Authors: The UNIC version control evangelists

Version 0.1

September 23, 2016

Contents

Basic ideas

Any time multiple versions of a document exist, whether due to a document changing over time, or because multiple authors are working on it, some kind of version control is needed.

Version control allows:

  • accessing any version from the original to the most recent;
  • seeing what has changed from one version to the next;
  • giving a label of some kind to distinguish a particular version.

Examples of version control systems

The simplest method of version control is probably the most widely used in science: changing the file name.
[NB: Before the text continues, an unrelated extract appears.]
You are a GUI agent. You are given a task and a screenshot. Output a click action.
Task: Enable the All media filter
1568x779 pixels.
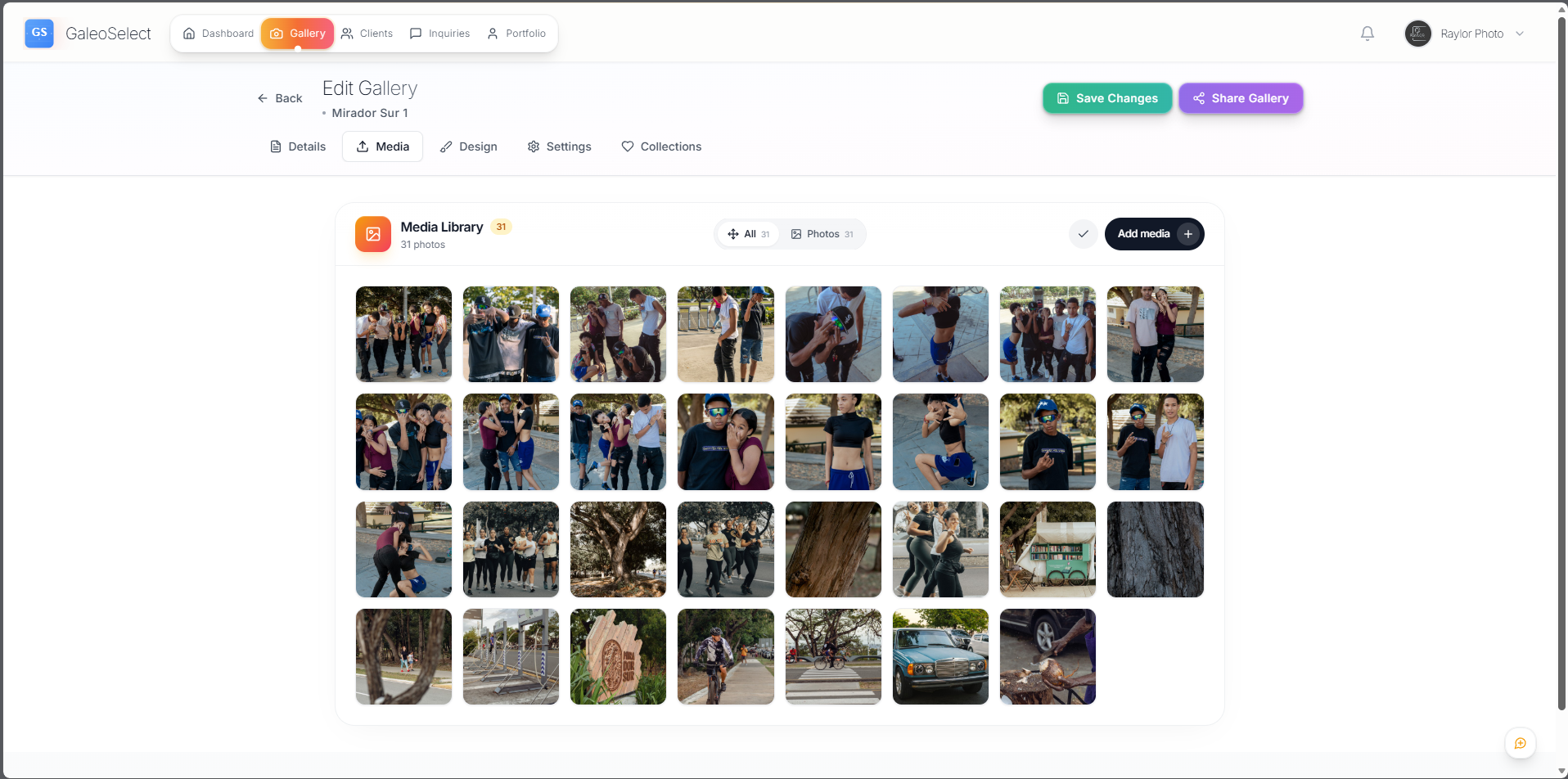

Cartoon from "Piled Higher and Deeper" by Jorge Cham
Cartoon from "Piled Higher and Deeper" by Jorge Cham

from “Piled Higher and Deeper” by Jorge Cham www.phdcomics.com

Other examples include:
  • “track changes” in Microsoft Word
  • Time Machine in Mac OS X
  • versioning in Dropbox, Google Drive
  • formal version control systems such as CVS, Subversion, Mercurial, Git

The importance of tracking projects, not individual files

Early version control systems, such as CVS, track each file separately - each file has its own version number. The same is true of Dropbox, Microsoft Word.

This is a problem when you make changes to several files at once, and the changes in one file depend on changes in another.
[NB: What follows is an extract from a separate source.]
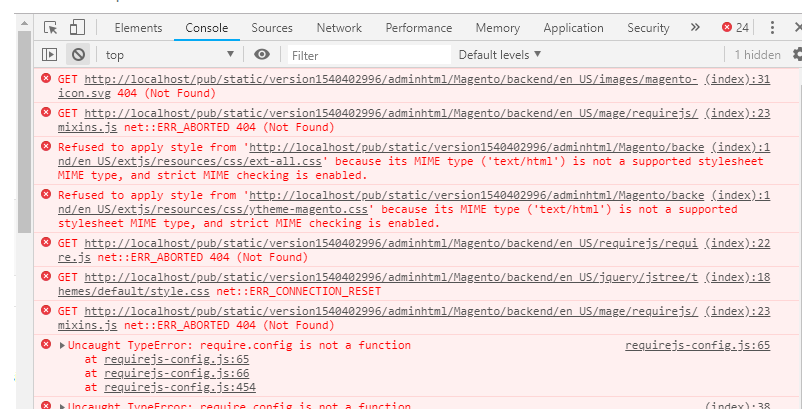808x409 pixels.
Task: Click the console Filter input field
Action: tap(368, 55)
In modern version control systems, and in backup-based systems such as Time Machine, entire directory trees are tracked as a unit, which means that each version corresponds to the state of an entire project at a point in time.
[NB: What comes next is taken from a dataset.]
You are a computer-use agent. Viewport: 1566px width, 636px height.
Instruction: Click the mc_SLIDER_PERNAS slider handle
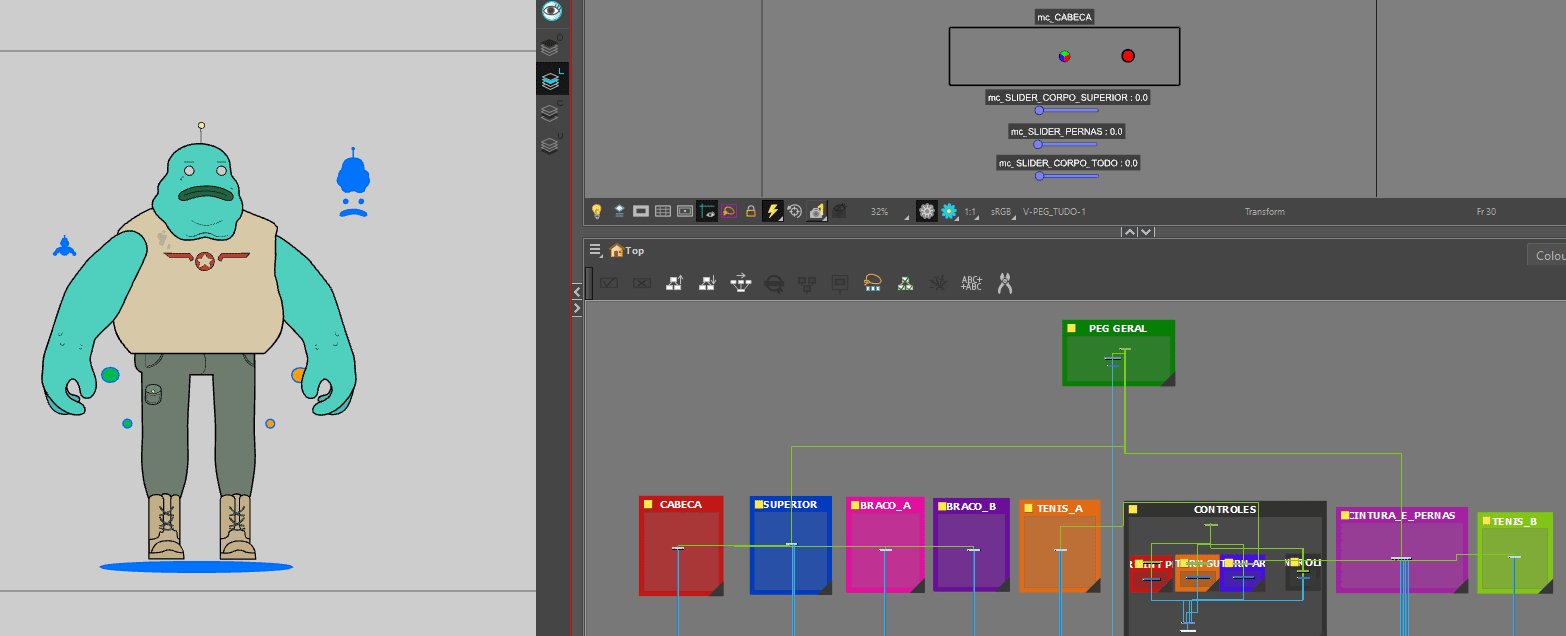coord(1038,144)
Advantages of formal version control systems

  • explicit version number for each version
  • easy to switch between versions
  • easy to see changes between versions
  • tools to help merge incompatible changes

In the next sections, we will use Git, probably the most widely used modern version control system, to introduce the principles of version control. We will demonstrate both Git’s command-line interface and a graphical interface, SourceTree.

Getting started with Git

Installing Git

Git is available for Linux, Mac OS X, and Windows. For Linux, it will certainly be available in your package manager. For Windows and Mac OS X, download from http://git-scm.com/downloads. If you’re using SourceTree (download from http://www.sourcetreeapp.com), Git is included.

_images/2.png

Once you’ve installed it, you should tell Git about yourself:

git config --global user.name  Andrew Davison
git config --global user.email andrew.davison@unic.cnrs-gif.fr

If using SourceTree, you can set this information in the preferences.

_images/sourcetree_preferences.png

Creating a repository

We start by introducing three concepts:

Working copy
the set of files that you are currently working on
Index
a staging area
Repository
a “database” containing the entire history of your project (all versions)
http://rogerdudler.github.io/git-guide/img/trees.png

As an example, we will use the Brian code from this paper:

Brette R, Rudolph M, Carnevale T, Hines M, Beeman D, Bower JM, Diesmann M, Morrison A, et al. (2007) Simulation of networks of spiking neurons: A review of tools and strategies. J Comp Neurosci 23:349-98

available from http://senselab.med.yale.edu/modeldb/showmodel.asp?model=83319

$ unzip destexhe_benchmarks.zip
$ cd destexhe_benchmarks
$ cp -r Brian ~/my_network_model
$ cd ~/my_network_model
$ ls
COBA.py             COBAHH.py       CUBA.py         README.txt

We’re going to take this code as the starting point for our own project, and we want to keep track of the changes we make.

The first step is to create a repository, where all the versions will be stored. This is very simple:

$ git init
Initialized empty Git repository in /Volumes/USERS/andrew/my_network_model/.git/

Nothing seems to have happened. In fact, the git init command has created a new subdirectory:

$ ls -a
.           ..              .git            COBA.py         COBAHH.py       CUBA.py         README.txt

You almost never need to care about what is in this directory: this is where Git will store all the information about the repository.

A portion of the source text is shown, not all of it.